Looking back: The most popular stories from 2022

As 2022 draws to a close, European Pensions takes a look back at some of the biggest and most-read stories from the year.

Swedish government announces minimum pension age increase

This year’s most-read story on European Pensions was a big one: The Swedish parliament’s announcement that the minimum pension age would increase in 2023. From 2023, the minimum age at which individuals can begin to draw on their general pension will increase from 62 to 63. This means that people born in 1961 or later will have to be 63 years old to be able to withdraw from their general pension next year. The government also announced that retirement ages will be linked to a target age from 2026.

Irish government announces state pension reform

The second most-read story was also a government announcement on pension reform, this time to the state pension in Ireland. In September, Irish Minister for Social Protection, Heather Humphreys, announced “landmark” reforms to the state pension system in Ireland, with a new ‘flexible’ system to be introduced. Under the new system, which will be introduced in January 2024, the state pension age will remain at 66 but people will have the option to continue working until the age of 70 in return for a higher pension.

Pension investors urged to stress test and conduct contingency plans on portfolios

This year was characterised by global geopolitical and financial turmoil, and this subject was clearly on our readers minds as our article on international economist Dame DeAnne Julius’s call for pension investors to stress test their portfolios was read by many. She also urged pension investors to have contingency plans in place amid the tense geopolitical landscape and uncertain financial markets.

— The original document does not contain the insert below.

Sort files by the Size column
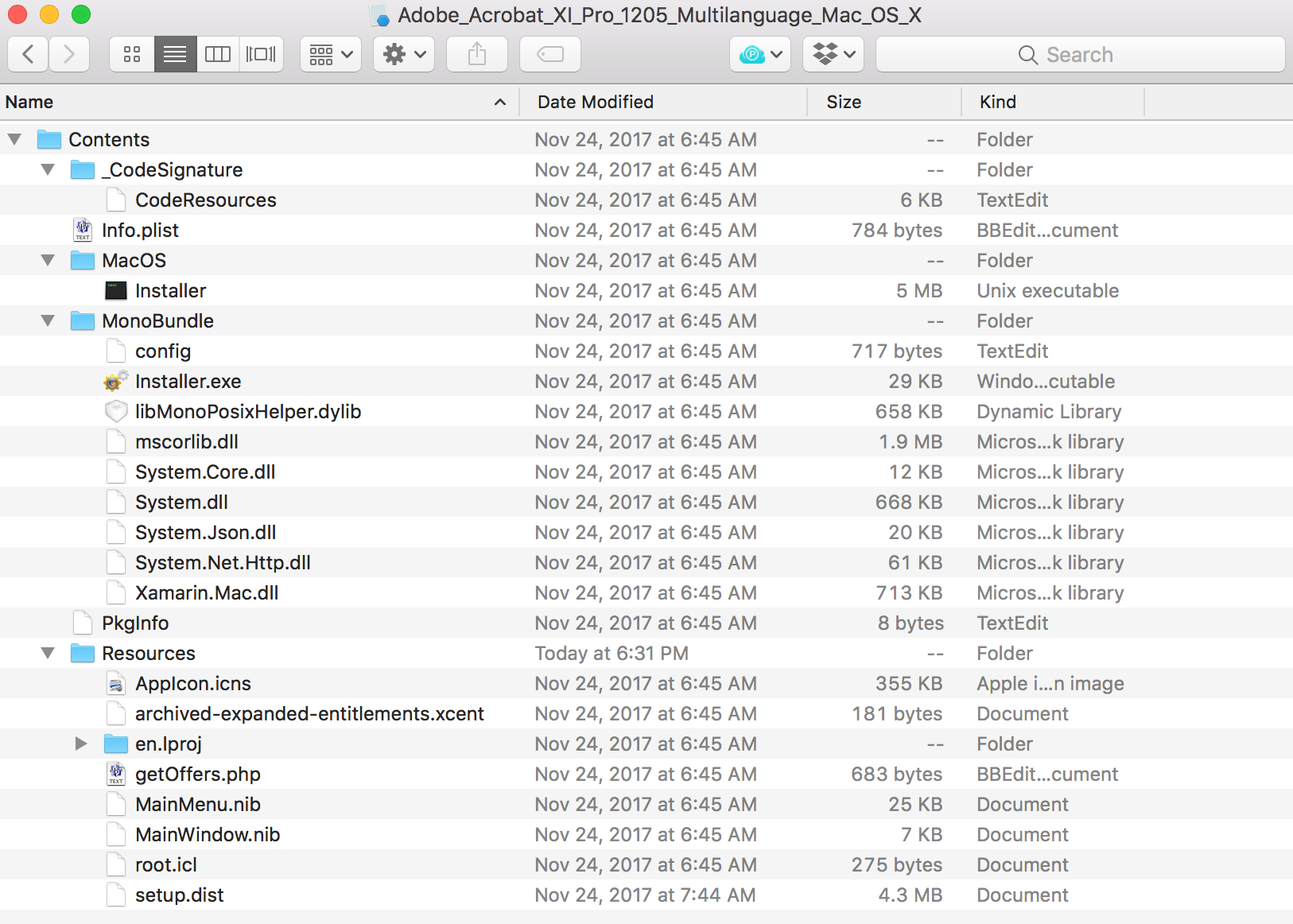Screen dimensions: 1293x924 845,102
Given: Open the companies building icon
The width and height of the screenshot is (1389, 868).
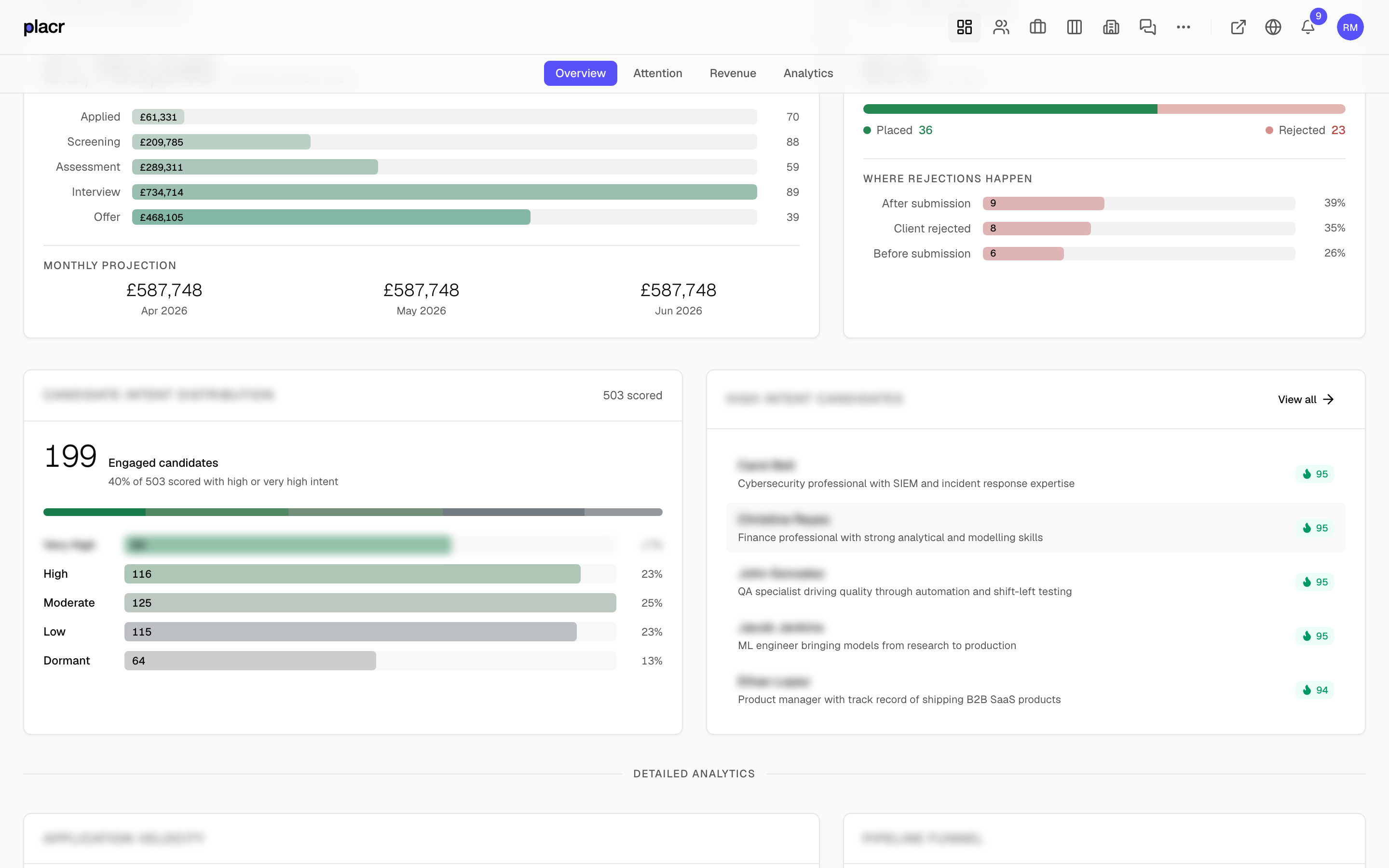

AP Pension appeals to Supreme Court on historic pension transfer ruling

A court case also sparked interest this year, with many reading our story on Denmark’s AP Pension appealing to the Supreme Court to hear a case regarding a group of customers that transferred from guaranteed pensions to market interest rate pensions in the former Finanssektorens Pensionskasse (FSP) in 2011. The case concerns 176 customers who chose to give up their guaranteed pension in FSP and switch to a pension at market interest rates. Earlier in the month, the Eastern High Court ruled that AP Pension, which merged with FSP in 2021, must pay compensation to some customers. However, AP Pension argued that High Court has partly assessed the past based on current knowledge and partly disregards the assessments by the Danish Financial Supervisory Authority.

Irish Pensions Authority concerned new OMAs are not complying with Pensions Act

Moving back to Ireland for our fifth most-read story of the year, readers were interested in the Irish Pensions Authority’s concern that new one-member arrangements (OMA) were not complying with the Pensions Act. In an update, the authority issued a further reminder to trustees of OMAs established on or after 22 April 2021 of the 1 July 2022 compliance deadline and set out its position on the continued establishment of non-compliant OMAs post 1 July. Later in the year, the Irish Pensions Authority revealed that, following the compliance deadline of 1 July 2022, the authority conducted a series of inspections of OMAs established after 21 April 2021. It found that the majority of trustees did not meet the fitness and probity requirements and, in most cases, could not provide an annual compliance statement.